■ SOURCE:
::::::
From 2e94be592a0f294664a927e2f7b739f08da15d53 Mon Sep 17 00:00:00 2001
From: thequackdaddy <pquack@gmail.com>
Date: Thu, 29 Dec 2016 15:05:51 -0600
Subject: [PATCH 2/6] DOC: Fixes

---
 patsy/build.py       |  5 ++++-
 patsy/desc.py        | 17 ++++++++++++++++-
 patsy/design_info.py | 33 +++++++++++++++++++++++++++++++++
 patsy/eval.py        | 18 +++++++++++++++++-
 4 files changed, 70 insertions(+), 3 deletions(-)

diff --git a/patsy/build.py b/patsy/build.py
index fca541f..74b13aa 100644
--- a/patsy/build.py
+++ b/patsy/build.py
@@ -375,10 +375,13 @@ def _factors_memorize(factors, data_iter_maker, eval_env, var_names):
 
 
 def safe_data_maker(data_iter_maker, var_names):
+    """Safely test if the `data_iter_maker` can accept var_names as a
+    parameter.
+    """
     var_names = list(var_names)
     try:
         return data_iter_maker(var_names)
-    except:
+    except TypeError:
         return data_iter_maker()
 
 
diff --git a/patsy/desc.py b/patsy/desc.py
index 0f80941..40d0bbf 100644
--- a/patsy/desc.py
+++ b/patsy/desc.py
@@ -66,8 +66,23 @@ def name(self):
             return "Intercept"
 
     def var_names(self, eval_env=0):
+        """Returns a set of variable names that are used in the :class:`Term`,
+        but not available in the current evalulation environment. These are
+        likely to be provided by data.
+
+        :arg eval_env: Either a :class:`EvalEnvironment` which will be used to
+          look up any variables referenced in the :class:`Term`  that cannot be
+          found in :class:`EvalEnvironment`, or else a depth represented as an
+          integer which will be passed to :meth:`EvalEnvironment.capture`.
::::::
■ SUPPLIED RECORDS:
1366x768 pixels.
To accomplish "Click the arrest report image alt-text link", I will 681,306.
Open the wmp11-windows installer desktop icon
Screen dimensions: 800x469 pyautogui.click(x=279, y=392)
::::::
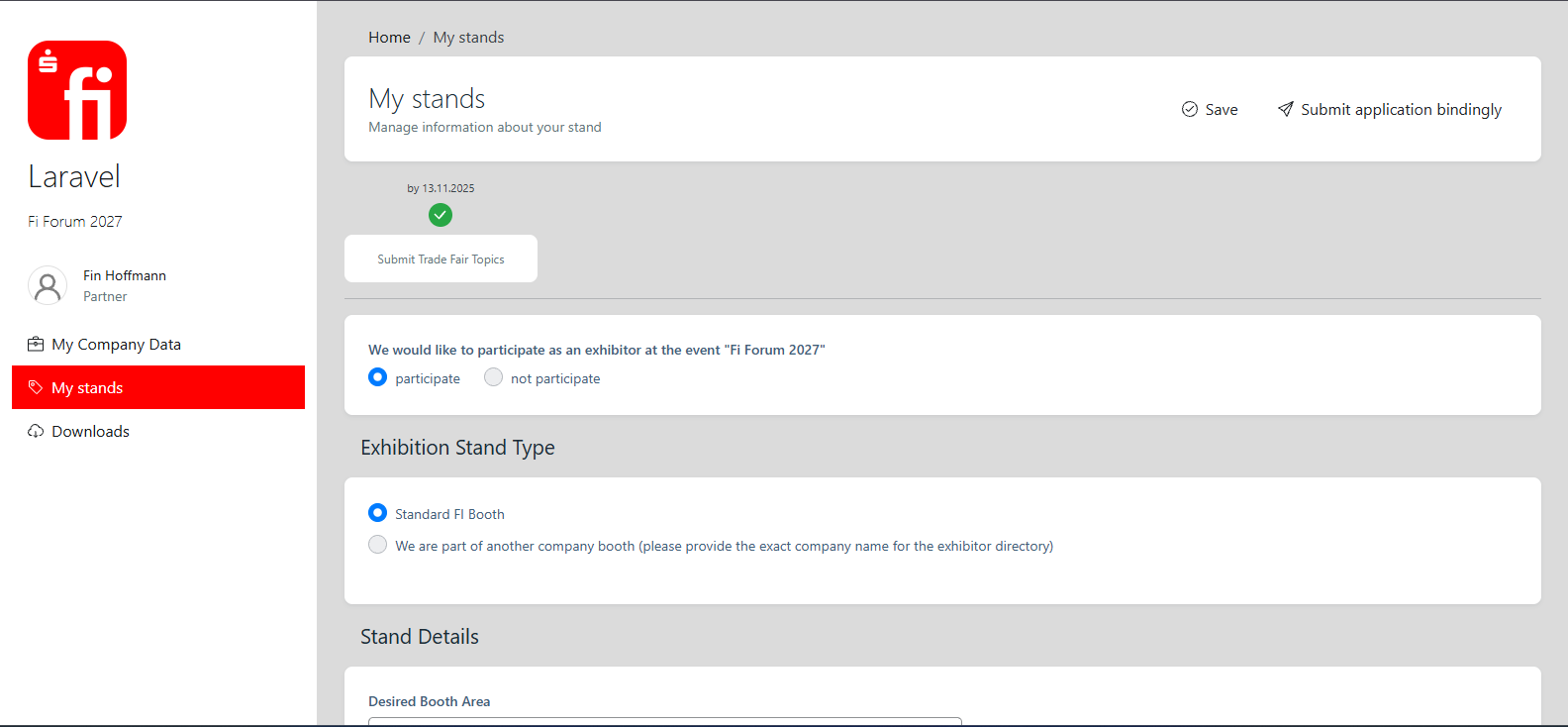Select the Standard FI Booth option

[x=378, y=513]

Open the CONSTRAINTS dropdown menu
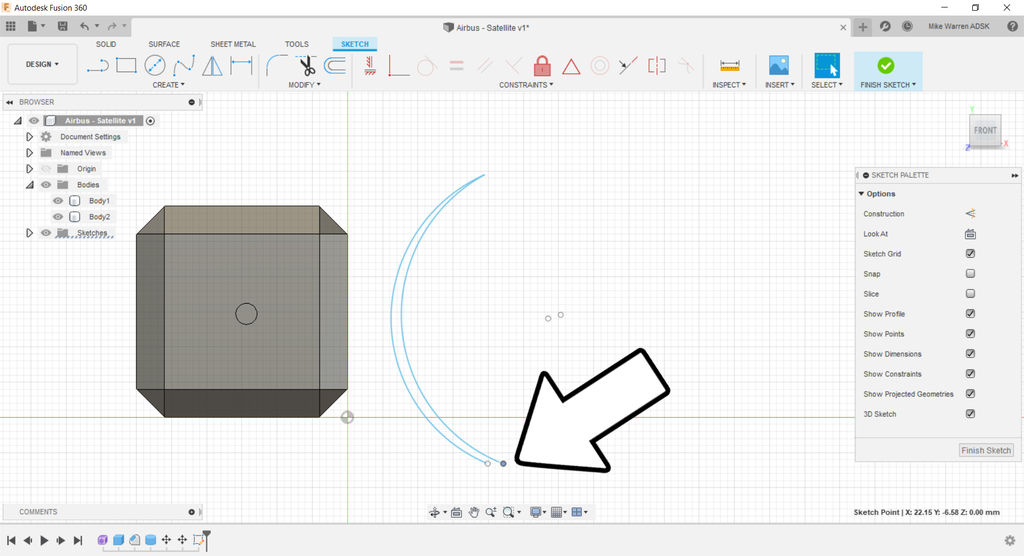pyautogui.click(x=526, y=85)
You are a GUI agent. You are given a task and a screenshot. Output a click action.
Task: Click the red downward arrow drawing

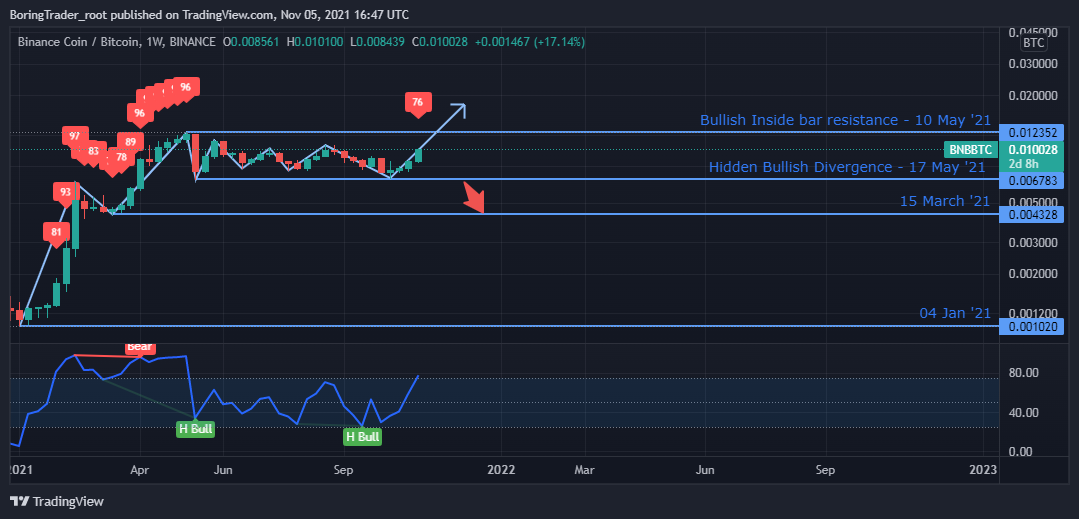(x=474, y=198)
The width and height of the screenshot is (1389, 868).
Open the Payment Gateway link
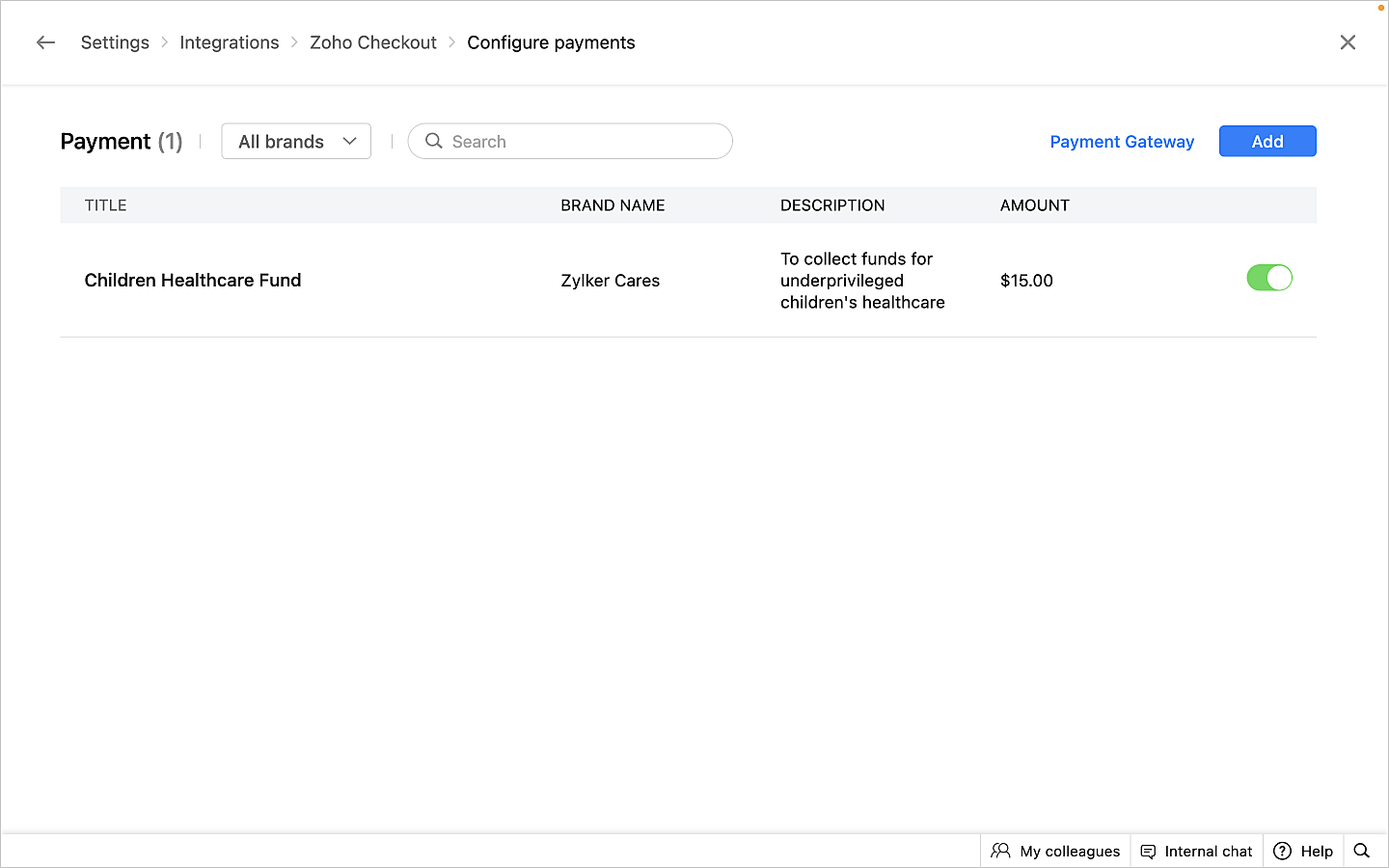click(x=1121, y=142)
::::::
■ WORK REQUIRED: Extract, word for word, the passage of the patch above that begins at the words "diff --git a/patsy/build.py" and stops after the words "var_names = list(var_names)".

■ SOLVED PROBLEM:
diff --git a/patsy/build.py b/patsy/build.py
index fca541f..74b13aa 100644
--- a/patsy/build.py
+++ b/patsy/build.py
@@ -375,10 +375,13 @@ def _factors_memorize(factors, data_iter_maker, eval_env, var_names):
 
 
 def safe_data_maker(data_iter_maker, var_names):
+    """Safely test if the `data_iter_maker` can accept var_names as a
+    parameter.
+    """
     var_names = list(var_names)